Aims To test the hypothesis that patients with ischaemic cardiomyopathy (ICM) and non-ischaemic cardiomyopathy (NICM) have different torsion and strain parameters, and compare to healthy, age-matched controls. VINDICATE investigated efficacy of high-dose vitamin D on patients with heart failure (HF) secondary to left ventricular (LV) systolic dysfunction of any aetiology. It is important to differentiate ICM and NICM as treatment and prognosis varies significantly. Cardiovascular magnetic resonance (CMR) reliably determines aetiology of HF and tissue tagging techniques are recognized as the reference standard measures of strain and torsion. Methods and results Fifty three patients (31 ICM, 22 NICM) from VINDICATE and 25 controls underwent CMR at 3.0T, including cine imaging in multiple planes and tissue tagging by spatial modulation of magnetization. CMR data were analysed blinded, by quantitatively reporting circumferential strain and torsion from tagged images and global longitudinal strain from feature tracking.

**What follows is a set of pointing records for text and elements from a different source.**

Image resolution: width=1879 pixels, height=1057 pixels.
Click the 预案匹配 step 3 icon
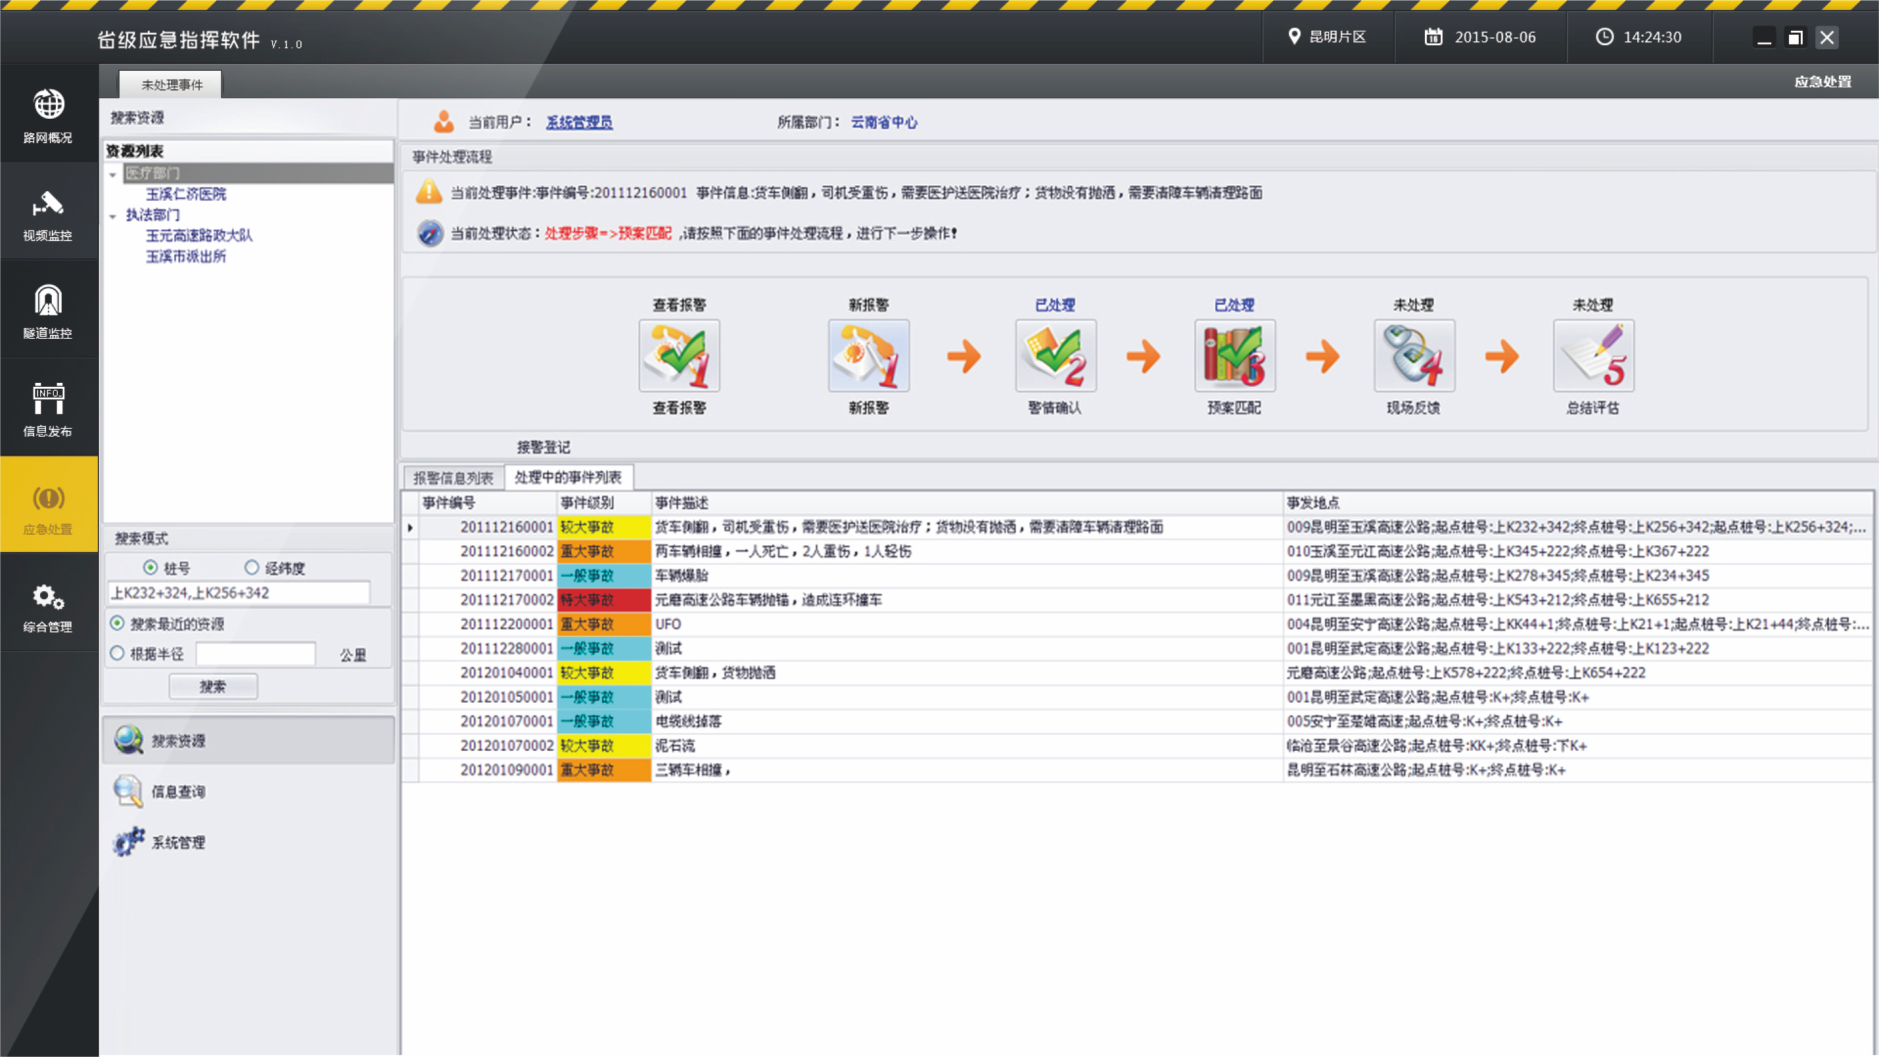1233,356
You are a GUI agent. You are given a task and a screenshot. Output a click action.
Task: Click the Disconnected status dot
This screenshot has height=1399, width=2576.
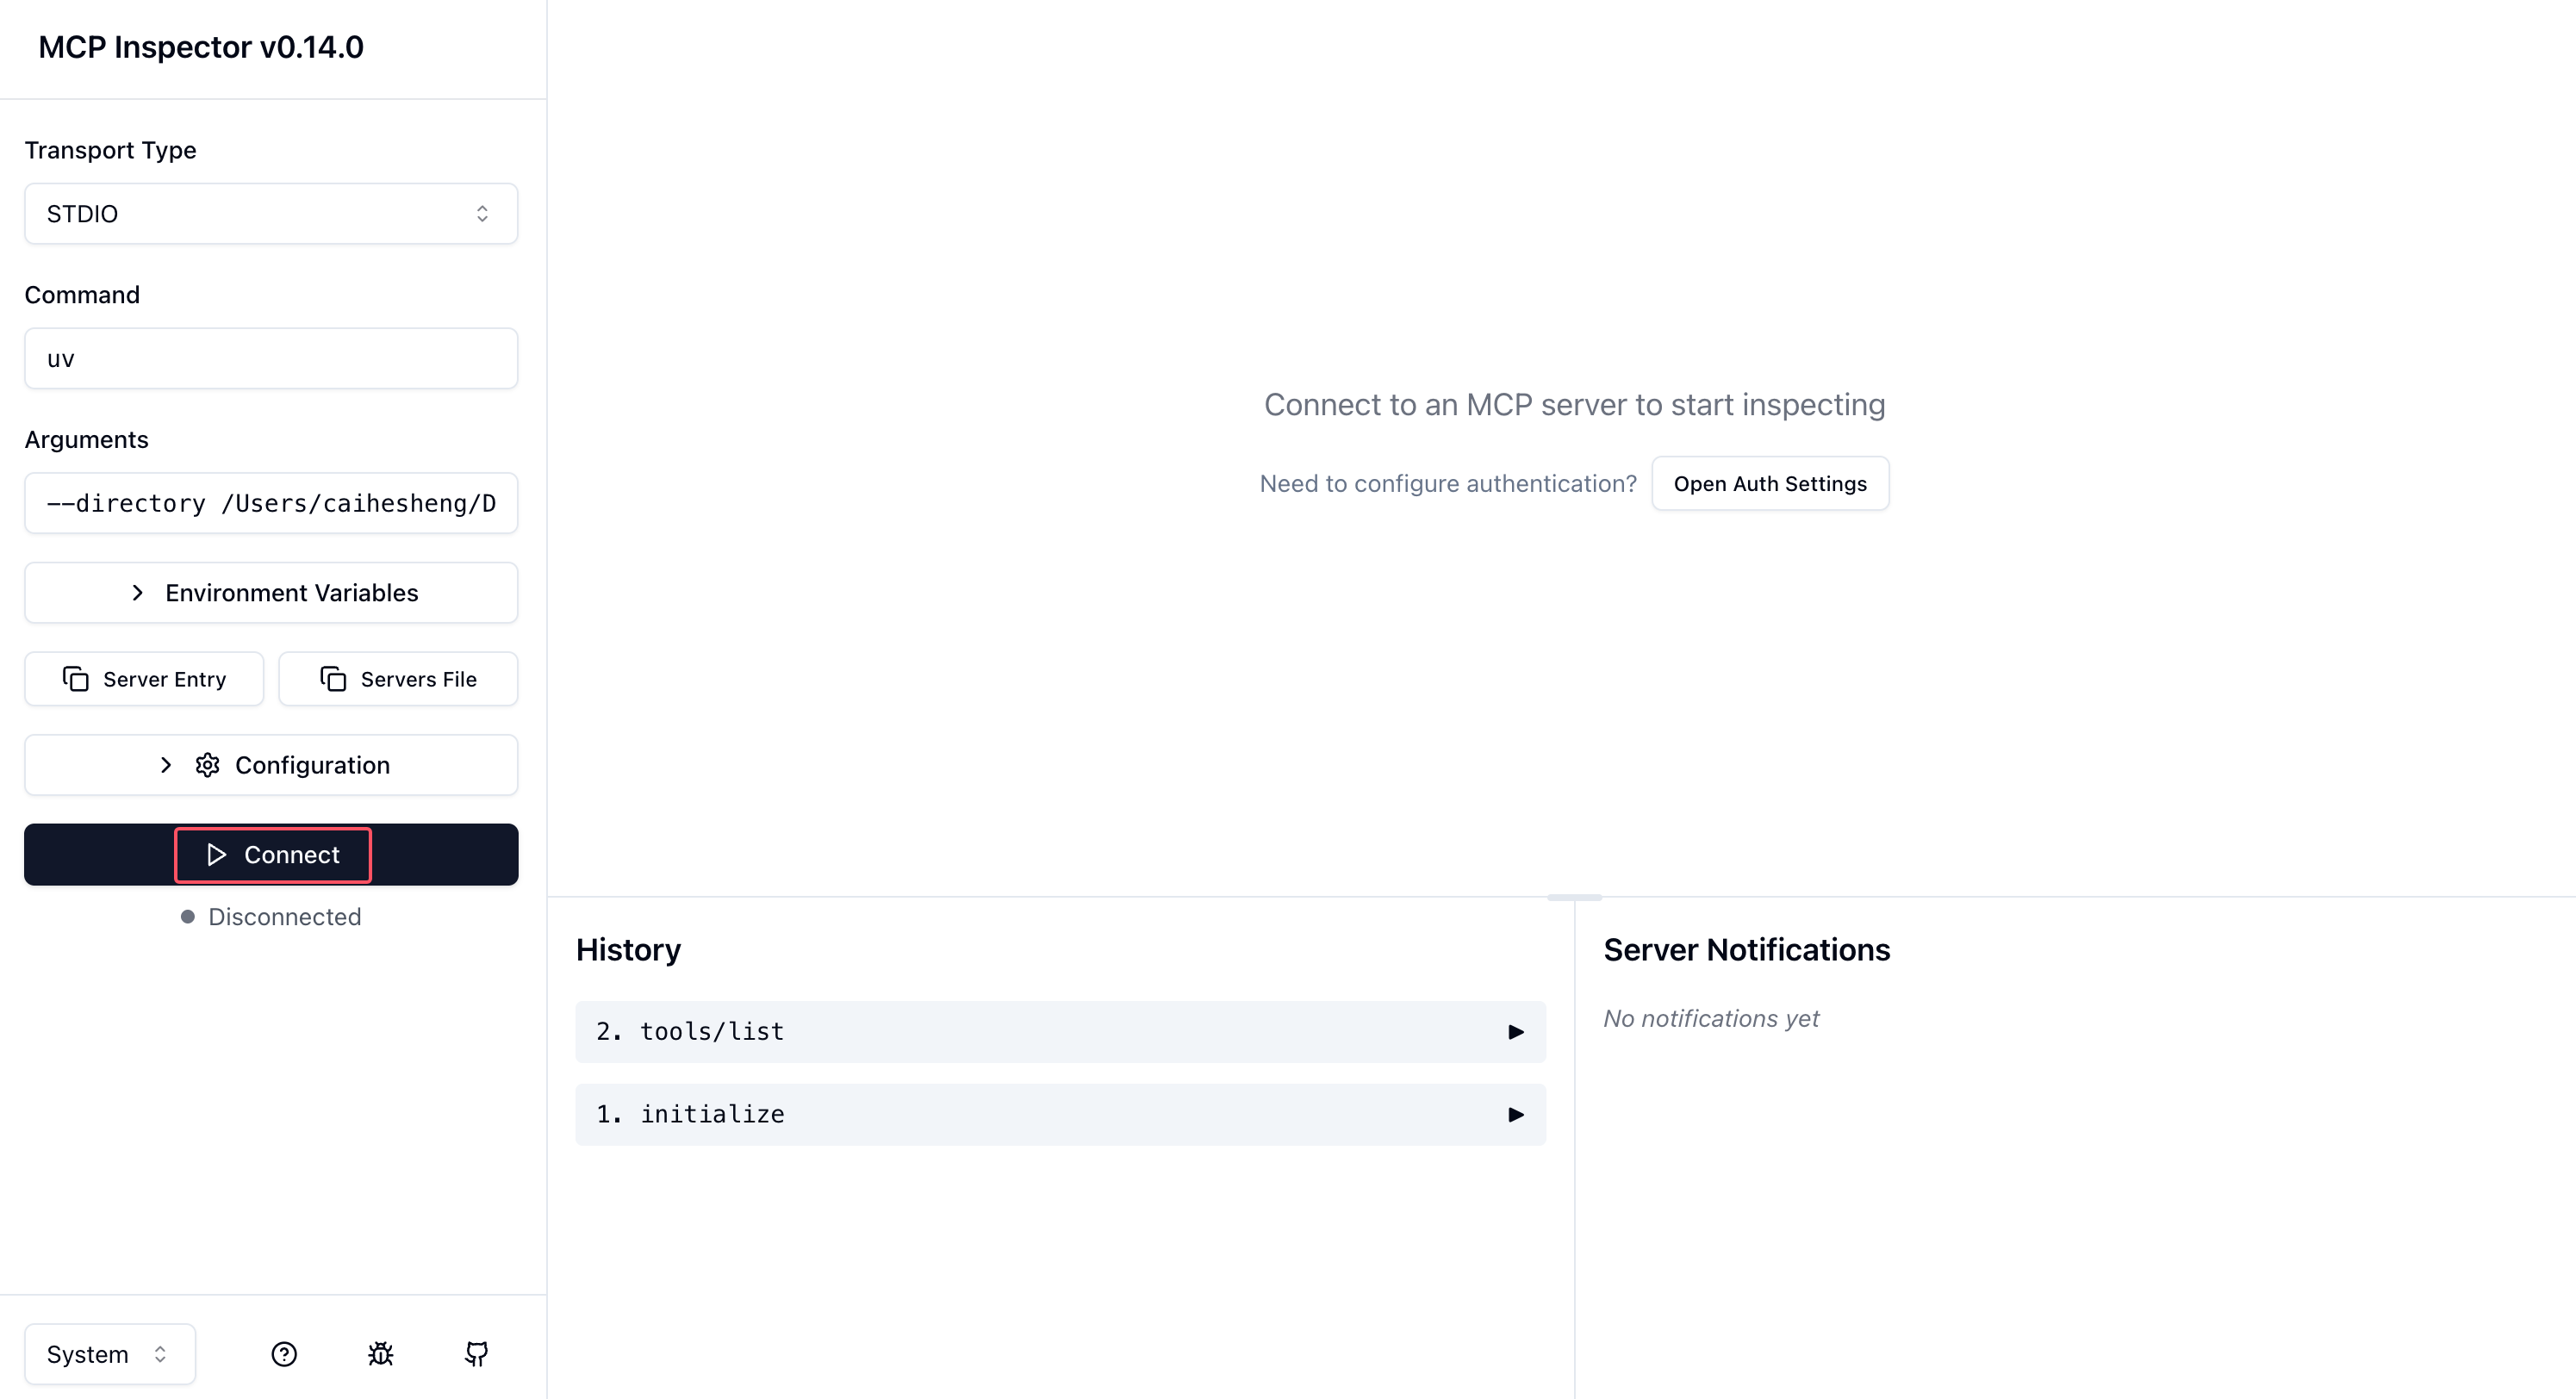pos(187,917)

HF patients had larger ventricles indexed to body surface area, lower left ventricular ejection fraction (LVEF), LV torsion, twist, and strain parameters compared to controls. There were no significant differences between ICM and NICM in age, blood pressure, heart rhythm, or NYHA status. There was no significant difference in LV dimensions, EF, and strain parameters between ICM and NICM. NICM patients had significantly lower LV twist (6.0 ± 3.7° vs. 8.8 ± 4.3°, P = 0.023) and torsion (5.9 ± 3.5° vs. 8.8 ± 4.7°, P = 0.017) compared to ICM. Conclusion Twist, torsion, and strain are reduced in HF patients compared to controls. Torsion and twist are significantly lower in patients with NICM compared to ICM, despite similar volumetric dimensions, circumferential and longitudinal strain parameters, and LVEF.